By Tabora Bojang
The general manager of the Gambia Transport Service Company, GTSC, has informed members of the National Assembly select committee on public enterprises that most of the company’s buses have operated beyond the manufacturers’ recommended mileage of 300,000 kilometers.
Seedy Kanyi made this disclosure at the presentation of the company’s 2019 activity report with its parent Social Security and Housing Finance Corporation before lawmakers Thursday.
The country’s main public transport provider was established by the SSHFC in 2013 to provide safe, reliable and affordable bus transportation to Gambians.
Mr. Kanyi told deputies that the company has replenished its bus fleet three times since inception with a total of 45 buses intermittently purchased in 2015, 2016 and 2019 respectively.

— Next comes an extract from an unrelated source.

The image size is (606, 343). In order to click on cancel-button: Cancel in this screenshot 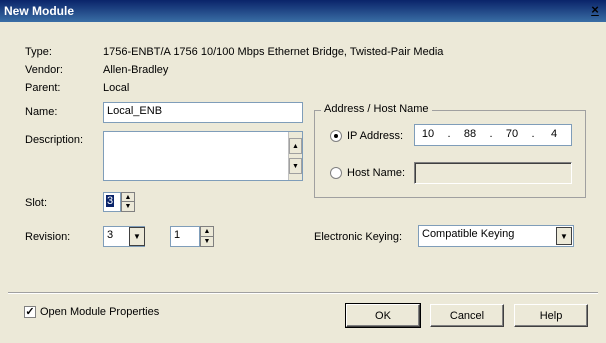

Outlining some of the constraints, the general manager said: “Aging and overused fleet have been one of our main challenges. According to the manufacturers, the buses were supposed to last for 7 years or clock 300,000 kilometers, however, most of our buses have operated over 700,000 kilometers due to lack of buffers to relieve them. Due to the age and usage, the buses have become hard to maintain. Even with our well-equipped and stocked workshops, the engineering department is now mostly performing corrective maintenance instead of preventive maintenance to improve reliability which uses more spare parts, oil, lubricants and manpower. The limited fleet size makes it difficult for us to adapt to customer needs and requirements.”
Other challenges facing the company according to Mr. Kanyi include fuel cost, foreign exchange fluctuations and hitches at international borders as GTSC buses encounter issues at borders and other informal checkpoints despite agreements with governments, security forces and transport unions of neighbouring countries.
He added that the GTSC has a very important and strategic role in the socio-economic development of the Gambia and as such, the government could intervene and assist the company in reducing cost by granting it fuel exemption tax to allow it operate more services since 34 percent of the total revenue goes into fuel impacting on fleet management and expansion.